In October, he quietly admitted that all he wanted was to be able to attend his youngest son, Michael’s wedding
in March. We assured him that we would do the best we could. However, by March of 2003 our father was mostly bed-ridden and unable to attend. We knew that he would have been on stage playing his accordion together with my grandfather playing the
fiddle if only he could have, as he had done at our other weddings. We (most
especially our Dad) were heartbroken. We all knew the inevitable was coming and
all we could do was survive day to day.
There are other websites that chronicle the end stages of life and the end stages of this illness and they do so completely
and professionally (see Links) so we won’t dwell on them here. Suffice
it to say that, as any caregiver or family member of a brain tumor patient can attest, there is very little that could have
been more difficult to witness or more difficult to come to terms with. After
a long and fierce battle, with an unwillingness to cease fighting until the very end, our father’s body fell in battle
on April 10, 2003. However, the soul, the personality, the memory and the legacy of this wonderful man triumphed that same
day for they grew and continue to grow stronger for having waged the war.

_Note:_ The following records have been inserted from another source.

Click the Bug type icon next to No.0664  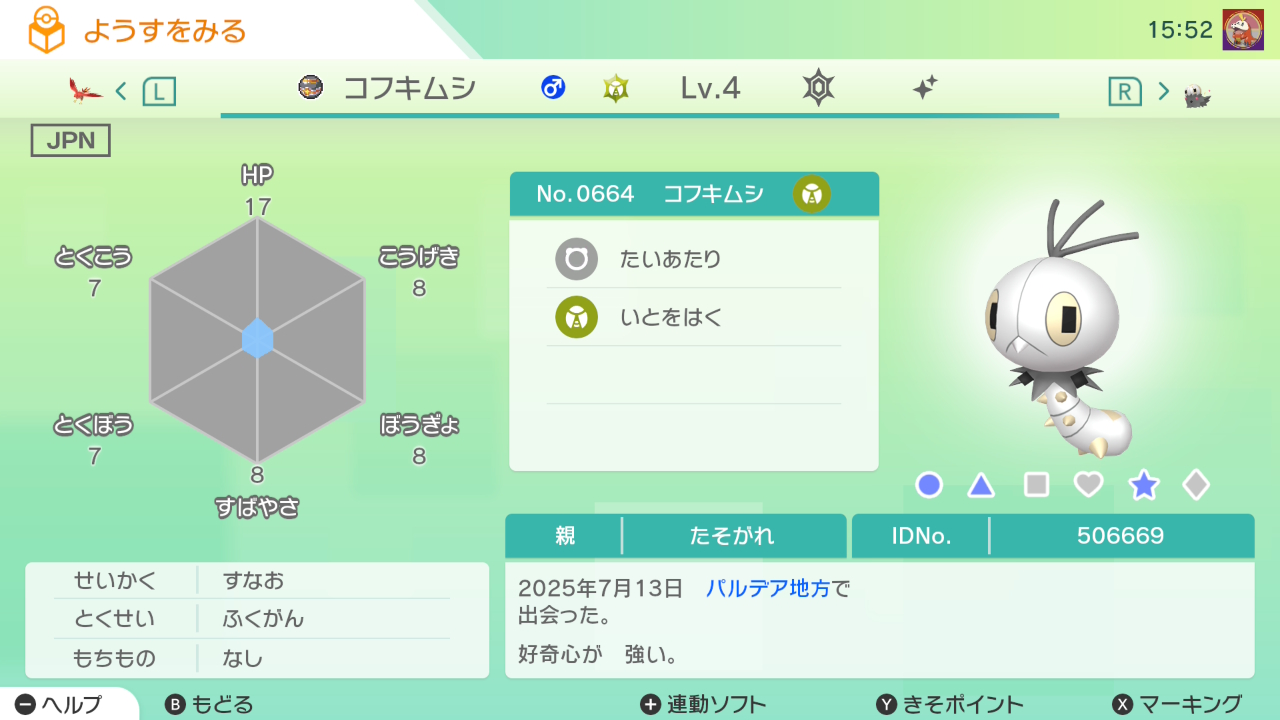pyautogui.click(x=812, y=194)

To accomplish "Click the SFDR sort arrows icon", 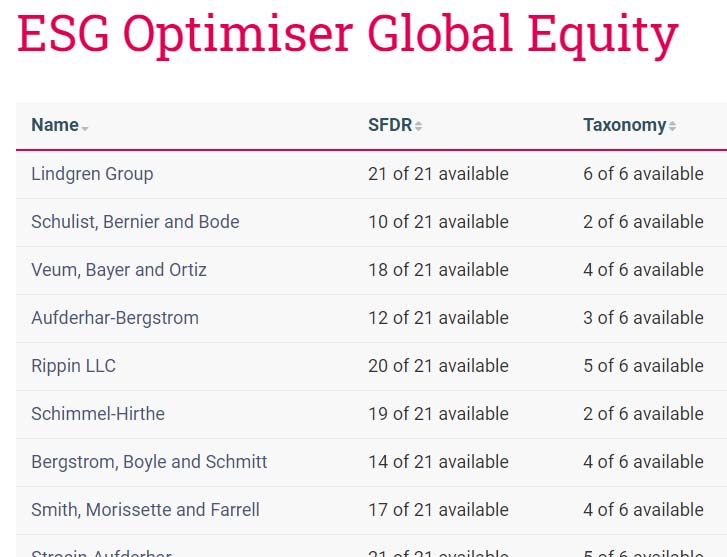I will point(418,126).
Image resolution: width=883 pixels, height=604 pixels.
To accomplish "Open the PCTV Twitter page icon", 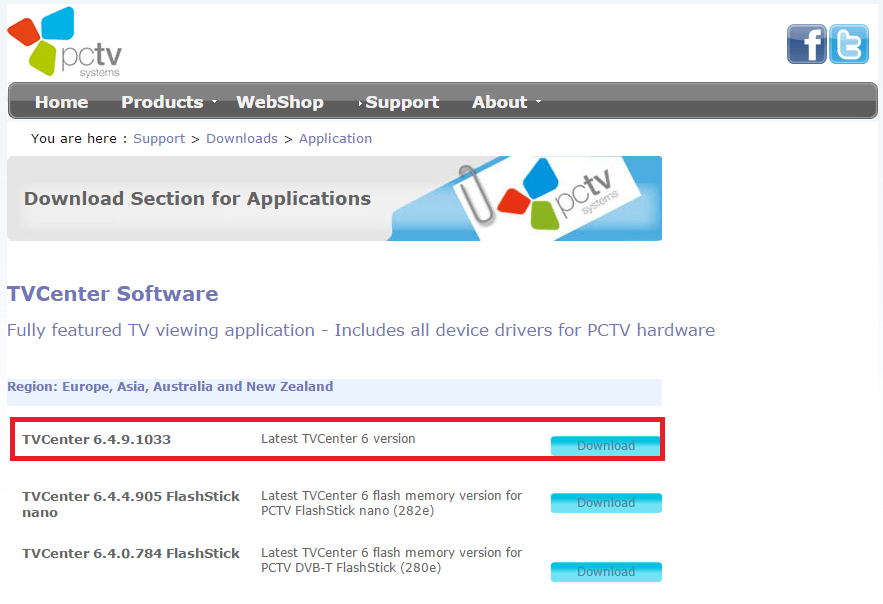I will coord(849,44).
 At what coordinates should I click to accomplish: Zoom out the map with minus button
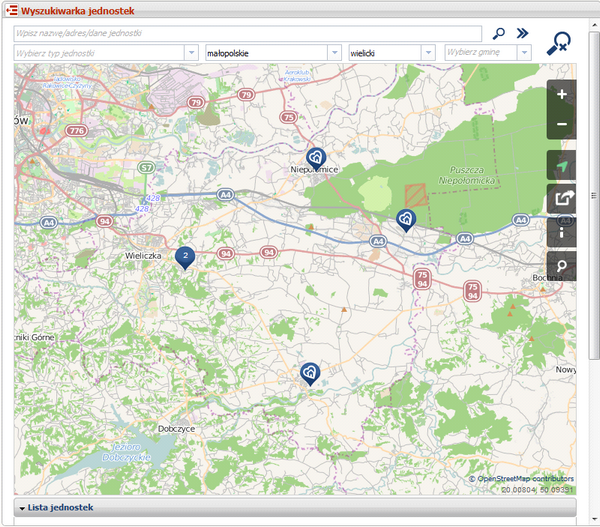[x=561, y=124]
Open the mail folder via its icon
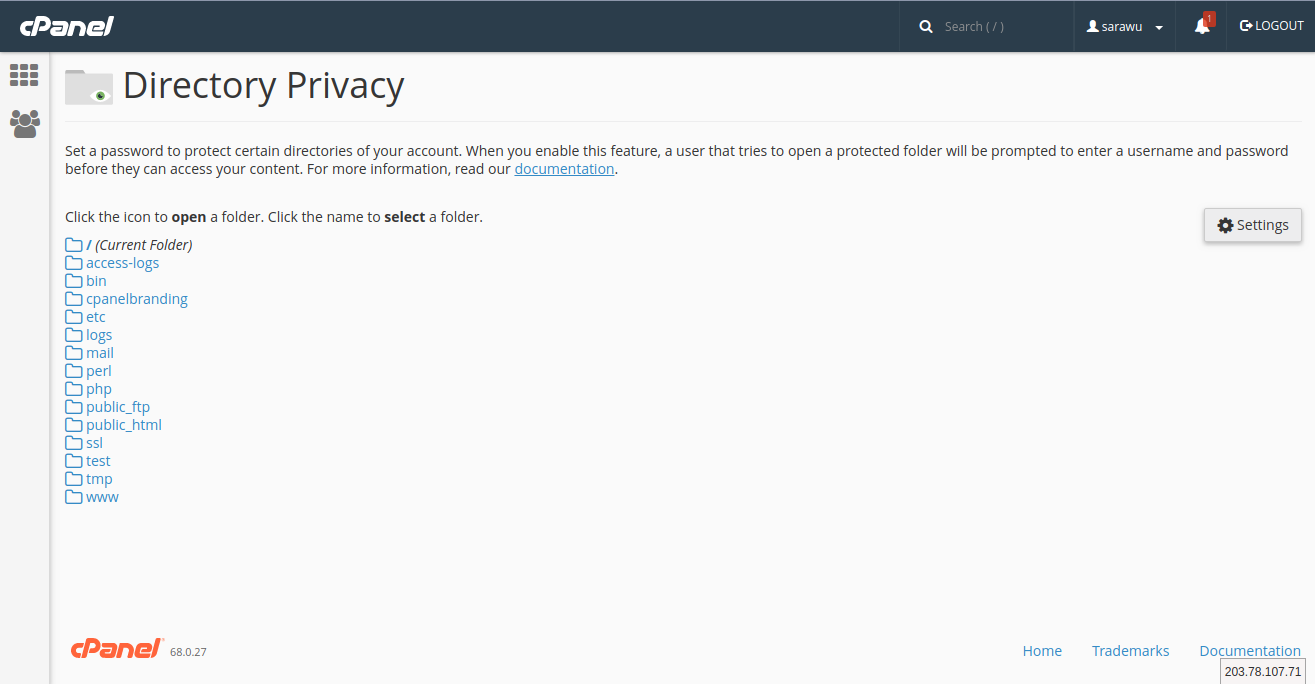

We have undertaken this memorial and the attendant fundraisers not just because we have lost our father at such a young
age but because of the way in which we lost him. We watched our maternal grandmother
die of this exact illness from 1982 through 1984 at the age of 76 and in the nearly twenty years that separate her death from
our father’s, little real progress has been made against this awful disease. We
have become part of an unfortunately growing community of those affected by brain tumors—which strike not only adults
but so many children as well.
For our father, and for all those affected by brain tumors we intend to continue the fight. We have decided that the money we raise should be dedicated to research—to finding a cure for brain
tumors and to finding a way to prevent brain tumors. We cannot bring our father
back physically but, perhaps by actively promoting awareness about brain tumors and the need for research funding, we can
cherish his memory in a way that helps others.